Representatives of the National Football League, including commissioner Roger Goodell and chief legal council Jeff Pash, were locked in negotiations Tuesday afternoon with representatives of the locked-out NFL Referees Association in New York City, a source with knowledge of the talks told me.
Speaking for the fourth consecutive day, and trying to end a stubborn labor dispute that has enflamed the country, the two sides did not appear close to a deal on Tuesday afternoon.
One of the emerging and major reasons why a deal has been so elusive, according to the source, is that the NFL is insisting on getting some control of the officials back that it has ceded in past negotiations with the NFLRA. This includes the league's desire to have three seven-man officiating crews in reserve with the ability to replace -- either for a game or longer -- underperforming current officials.

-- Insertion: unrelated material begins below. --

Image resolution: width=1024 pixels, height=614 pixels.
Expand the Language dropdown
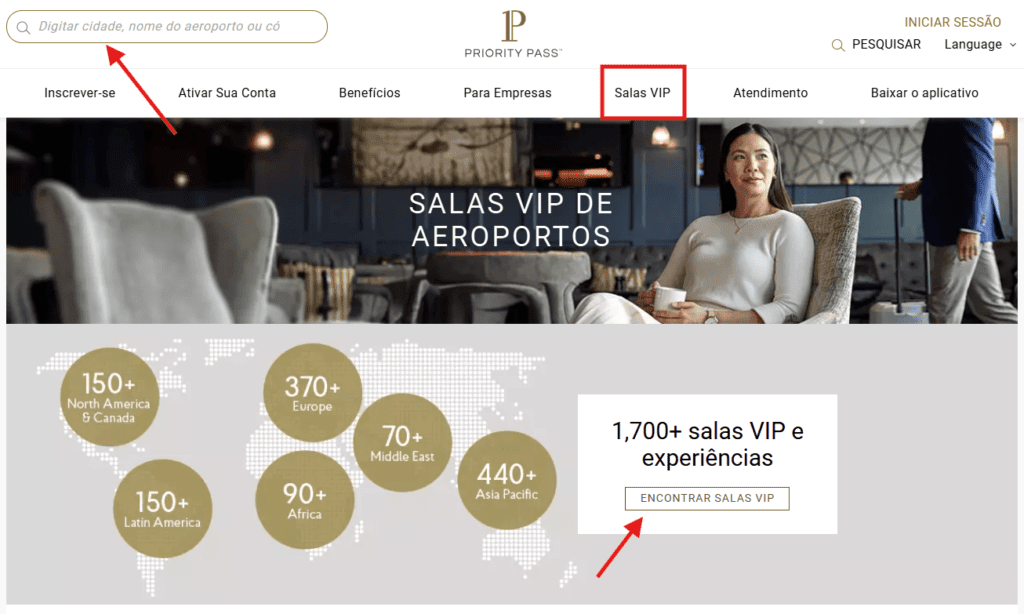(x=980, y=44)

Another source with knowledge of the locked-out officials' position said Tuesday that the NFL would not guarantee that they would work at least 15 games in a regular season. Currently, other than due to injury, an official that starts a season works the full season. The officials source said that this is the main crux of what the NFL is trying to do in these negotiations: wrest back control of the officials' performance week to week in an NFL season. I've been told that the NFL is insisting on being able to make in-season changes to crews based solely on performance of individual officials.
For those who would say in the wake of the officiating debacle in Monday night's game in Seattle that the NFL should give the officials whatever they want to settle the dispute, the league source said that, in effect, the NFL is willing to look at the dispute as something like a game of chess vs. a game of checkers. The league believes that the short-term pain of a football nation up in arms will be worth it two to four years down the road if they can improve the overall quality of officiating by adding what would be a taxi squad of three additional crews. In other words, it's likely that Goodell understands that solving the lockout by abandoning the demand for the extra officials would be a popular move today, but the NFL would still have what it considers the problem of not being able to replace underperforming officials.

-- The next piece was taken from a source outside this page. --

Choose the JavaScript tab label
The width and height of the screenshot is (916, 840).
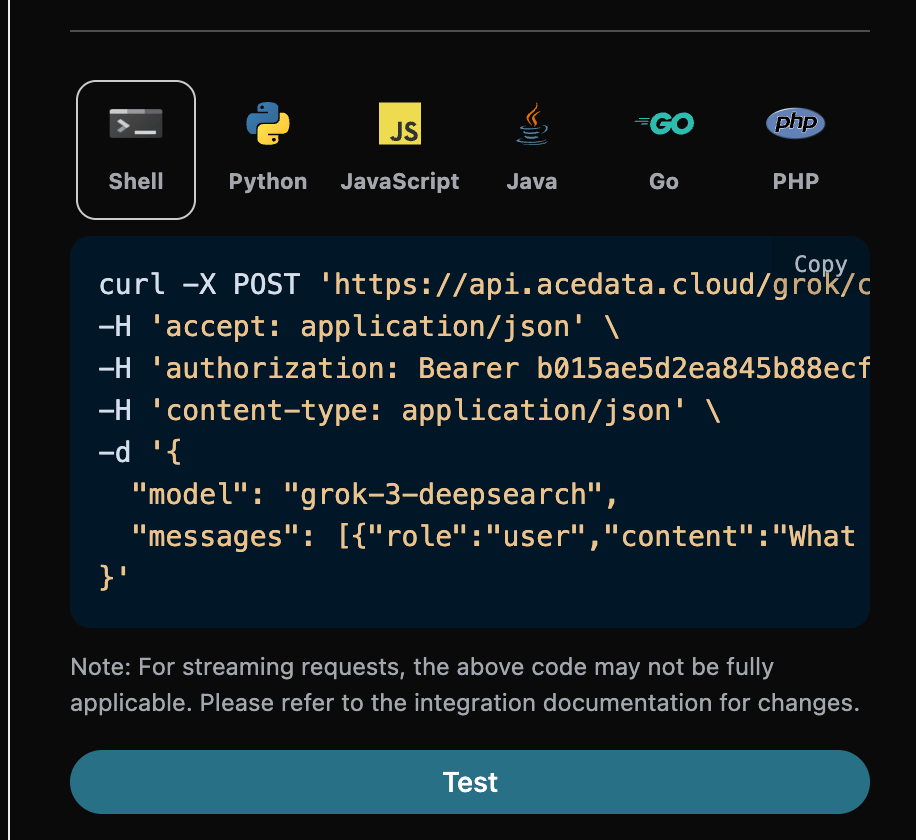400,182
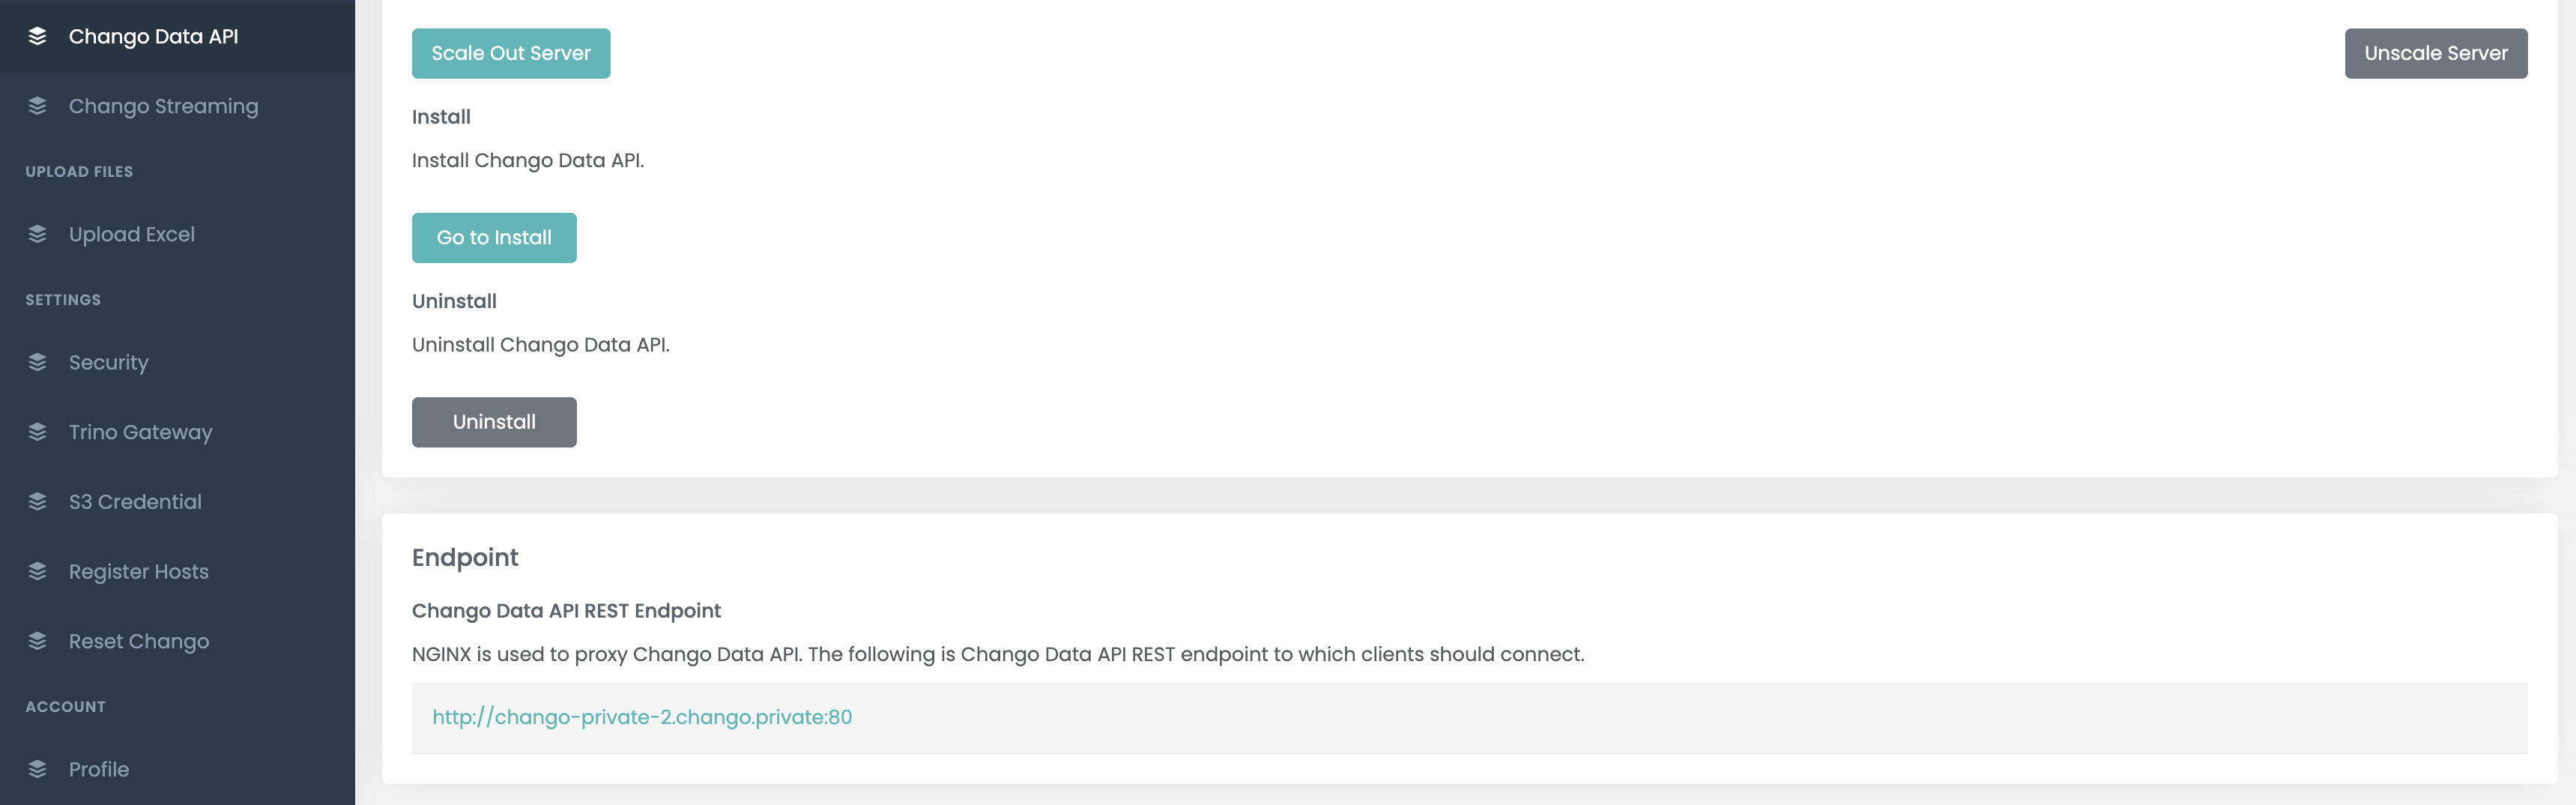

There's also still the matter of the league trying to roll back the officials' pension. Over the last five years, the league has contributed, on average, about $5.3 million per year to the officials' pension plan. The league, in keeping with the current cost-cutting practice of corporations across America, no longer wants to guarantee how much each official would get in retirement, but rather tie the contributions to a 401(k)-type pension. That would save the league about $3.3 million per year.
Many would say that giving part-time officials a pension contribution of $12,500 per year is sufficient. But the locked-out officials look at it this way: The league is more prosperous than it ever has been, and more profitable than it ever has been. What is the justification for cutting pensions by 60 percent in a booming football economy?
So that's where we stand. And though an impartial view of the dispute would draw the conclusion that Monday night's embarrassment in Seattle would push the league toward making a deal immediately, I don't see signs that the NFL is caving today.